Os chineses praticam o comércio há 5.000 anos (é um estado nacional mais
velho que o Cristianismo), e é isso que explica os 14 trilhões de dólares
alocados no projeto Rota da Seda (belt and roads), onde estão sendo
feitos aeroportos, ferrovias, rodovias e portos no mundo inteiro, para que sua
mercadoria, seja exportada ou importada, chegue mais rápido e mais barato,
exatamente o que os EUA e Inglaterra fizeram no início do século passado, que, na
verdade, é exportação de capital e importação de matéria-prima.
O projeto Rota da Seda está financiando e organizando investimentos em
mais de 100 países, passando pela África, Oriente Médio, Europa e América do
Sul. São grandes rotas de comércio e, para cada projeto, o governo chinês cria
uma Zona Especial de Livre Comércio nos países que aderem. Para financiar o projeto,
é criada uma nova instituição financeira, respeitando cada país, suas leis e
instituições financeiras. Por isso o banco Popular da China está interessando
em formar novos executivos para essa empreitada.

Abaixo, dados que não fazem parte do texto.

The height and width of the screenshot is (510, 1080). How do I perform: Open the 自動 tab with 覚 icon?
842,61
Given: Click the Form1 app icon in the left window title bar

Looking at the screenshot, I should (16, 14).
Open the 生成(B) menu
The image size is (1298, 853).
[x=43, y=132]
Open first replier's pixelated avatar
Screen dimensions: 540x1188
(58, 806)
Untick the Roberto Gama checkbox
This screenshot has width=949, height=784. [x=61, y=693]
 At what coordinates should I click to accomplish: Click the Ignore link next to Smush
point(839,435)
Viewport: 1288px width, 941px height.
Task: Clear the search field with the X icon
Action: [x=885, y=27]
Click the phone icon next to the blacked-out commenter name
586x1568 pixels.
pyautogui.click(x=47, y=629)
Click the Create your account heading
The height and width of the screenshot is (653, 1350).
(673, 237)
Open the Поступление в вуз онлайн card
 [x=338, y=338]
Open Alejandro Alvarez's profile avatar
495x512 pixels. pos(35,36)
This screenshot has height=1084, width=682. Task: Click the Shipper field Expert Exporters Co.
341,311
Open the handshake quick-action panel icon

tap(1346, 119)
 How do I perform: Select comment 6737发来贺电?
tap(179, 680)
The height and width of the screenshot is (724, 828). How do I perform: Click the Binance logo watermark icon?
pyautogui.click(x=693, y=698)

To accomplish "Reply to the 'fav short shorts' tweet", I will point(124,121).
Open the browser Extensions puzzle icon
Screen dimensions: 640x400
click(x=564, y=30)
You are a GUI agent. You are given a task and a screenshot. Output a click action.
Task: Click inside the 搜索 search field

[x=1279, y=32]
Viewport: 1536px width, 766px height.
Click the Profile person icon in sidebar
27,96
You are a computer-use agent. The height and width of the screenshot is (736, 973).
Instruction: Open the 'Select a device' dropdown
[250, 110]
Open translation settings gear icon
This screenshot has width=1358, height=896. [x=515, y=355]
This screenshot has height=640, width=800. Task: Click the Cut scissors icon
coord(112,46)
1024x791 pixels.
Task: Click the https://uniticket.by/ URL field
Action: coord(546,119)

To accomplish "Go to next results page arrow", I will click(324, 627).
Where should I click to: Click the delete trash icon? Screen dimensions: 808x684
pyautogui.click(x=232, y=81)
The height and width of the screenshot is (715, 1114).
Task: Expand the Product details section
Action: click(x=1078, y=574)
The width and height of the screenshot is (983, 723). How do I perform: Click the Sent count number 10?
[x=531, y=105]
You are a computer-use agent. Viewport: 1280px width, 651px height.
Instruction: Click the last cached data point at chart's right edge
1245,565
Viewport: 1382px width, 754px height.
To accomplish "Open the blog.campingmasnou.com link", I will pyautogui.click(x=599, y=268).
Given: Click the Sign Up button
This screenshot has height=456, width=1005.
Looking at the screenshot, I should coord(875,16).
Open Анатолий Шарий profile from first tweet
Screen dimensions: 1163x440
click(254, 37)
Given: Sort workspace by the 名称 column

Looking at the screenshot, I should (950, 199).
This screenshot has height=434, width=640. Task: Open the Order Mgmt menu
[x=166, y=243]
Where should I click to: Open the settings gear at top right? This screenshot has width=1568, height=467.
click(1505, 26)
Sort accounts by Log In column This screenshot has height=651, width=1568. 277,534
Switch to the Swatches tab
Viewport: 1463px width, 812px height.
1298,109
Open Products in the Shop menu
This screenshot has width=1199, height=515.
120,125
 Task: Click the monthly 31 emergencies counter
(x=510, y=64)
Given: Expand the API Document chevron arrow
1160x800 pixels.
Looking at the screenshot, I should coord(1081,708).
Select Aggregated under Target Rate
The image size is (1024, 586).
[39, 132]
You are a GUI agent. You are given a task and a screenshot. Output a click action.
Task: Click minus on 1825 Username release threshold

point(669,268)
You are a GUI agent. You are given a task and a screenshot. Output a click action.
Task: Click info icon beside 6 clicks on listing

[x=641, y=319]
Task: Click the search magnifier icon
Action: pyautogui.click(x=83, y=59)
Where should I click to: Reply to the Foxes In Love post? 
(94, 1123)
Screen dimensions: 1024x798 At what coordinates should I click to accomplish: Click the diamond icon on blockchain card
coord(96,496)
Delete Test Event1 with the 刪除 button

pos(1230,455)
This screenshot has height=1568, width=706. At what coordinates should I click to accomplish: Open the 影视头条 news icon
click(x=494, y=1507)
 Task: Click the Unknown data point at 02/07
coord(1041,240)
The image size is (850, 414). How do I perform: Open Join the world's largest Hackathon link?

Esses empréstimos são bem diferentes dos empréstimos feitos tanto pelo
Banco Mundial como pelo FMI. O chinês não condiciona o empréstimo à mudança de
regime econômico, como faz o FMI em sua cartilha e como foi feito na América
Latina e, em especial, no Brasil, obrigando o país a privatizar diversas
empresas estatais. Eles condicionam o recebimento do empréstimo a recursos
naturais estratégicos para o país e também à exportação de produtos e
tecnologia das empresa chinesas, isso quando não exportam fábricas chinesas. O
FMI e Banco Mundial estão ligados à garantia do capital financeiro, e, na China,
prevalece o interesse nacional, o conceito de nação se sobrepõe ao conceito de
mercado.
Para concluir, na China também existem bancos municipais como o de
Shanghai que, por exemplo, financiou o metrô de Shanghai.